In the second piece Organised Chaos by Kuik Swee Boon and Kim Jae Duk, having seen its premiere in 2014 at the Damansara Performing Arts Centre in the Malaysian city Petaling Jaya, I am convinced that the two choreographers are strange bedfellows. You could sleep on the same bed but worlds apart conceptually and emotionally. Essentially an experimentation in form, the dancers made and moved to the sounds on stage, using a harmonica, microphone, feet thumping and hissing breaths. Occasionally, dancers speak, be it counting in the Chinese dialect Cantonese, or other insignificant words.

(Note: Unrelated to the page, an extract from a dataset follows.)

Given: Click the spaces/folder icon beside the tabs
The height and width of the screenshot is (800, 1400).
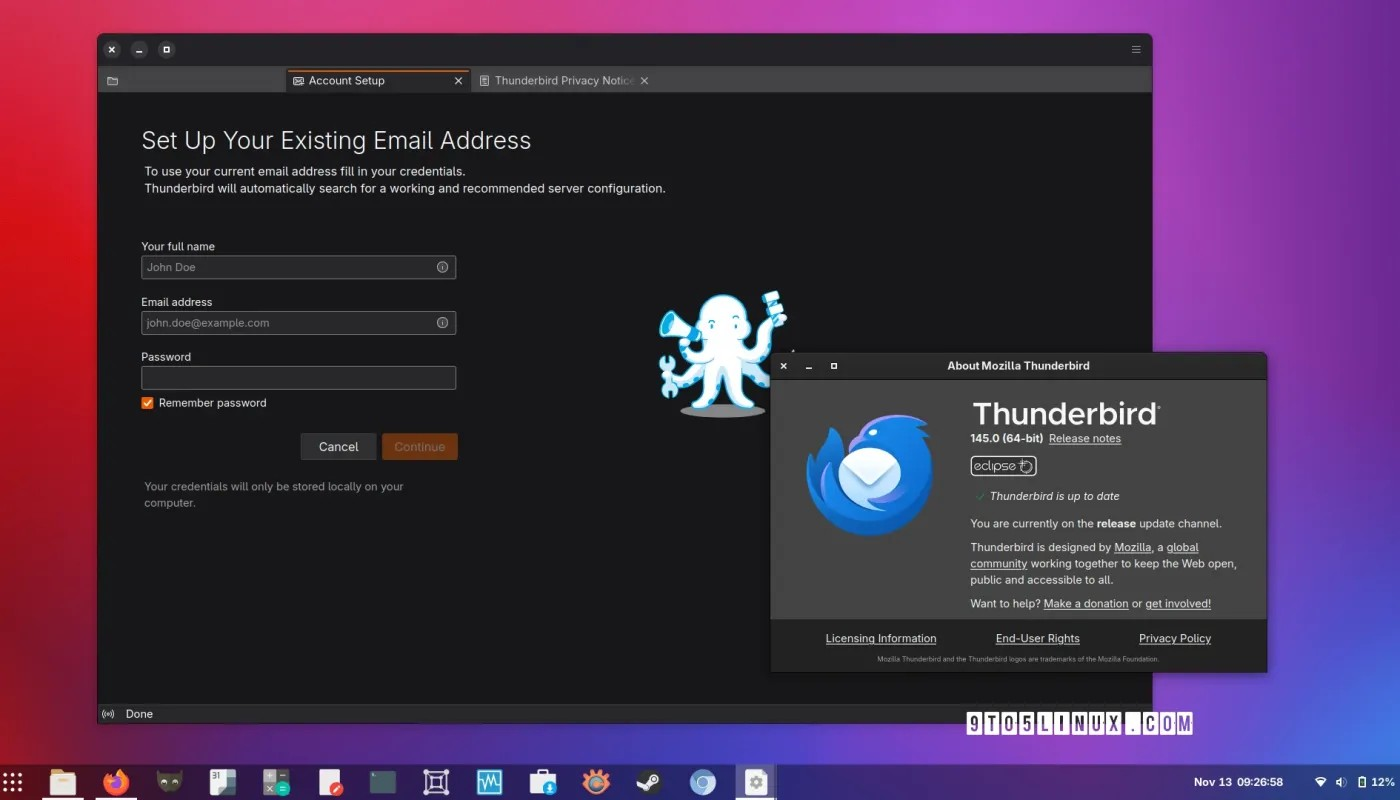Looking at the screenshot, I should click(112, 81).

4 years on, the same feeling lingers, every dancer moves under the instruction of the choreography and not with the choreography. Each movement talks over spectators making its point that it is in fact a ‘cool’ experimentation rather than the wonder of sounds around us that could dance. “Organised Chaos seemed like an arbitrary assemblage, an assortment of parts randomly tacked on to one another” (2014), as Straits Times writer Lisabel Ting observed, stays in T.H.E Dance Company’s 2018 offering at the outdoor theatre in The Esplanade. Ting has also made a pointed observation in Kuik and Kim’s choreography, “While there is beauty in chaos, there is also beauty in symmetry, structure and form. Organised Chaos needs to find a way of striking a balance between the two, to piece together its electrifying parts into a cohesive whole” (Ting, 2014). [note]Ting, L. (2014) ‘Dance review: T.H.E Dance Company’s Organised Chaos has too much chaos and no organisation’, Lifestyle section of The Straits Times, 5 Dec [Online]. Available at: https://www.straitstimes.com/lifestyle/entertainment/dance-review-the-dance-companys-organised-chaos-has-too-much-chaos-and-no (Accessed: 23 June 2018).[/note] Kim’s style seems to be an embodiment of chaos; Kuik’s, symmetry, structure and form. From Kuik’s background as a former dancer with the Singapore Dance Theatre for many years, I could easily understand the habitus and dance training he has been nurtured into.[note]According to Bourdieu (1987), Habitus refers to the set of characteristics and behavioural traits that has been shaped by one’s social environment, from education, cultural practices and ideologies.[/note]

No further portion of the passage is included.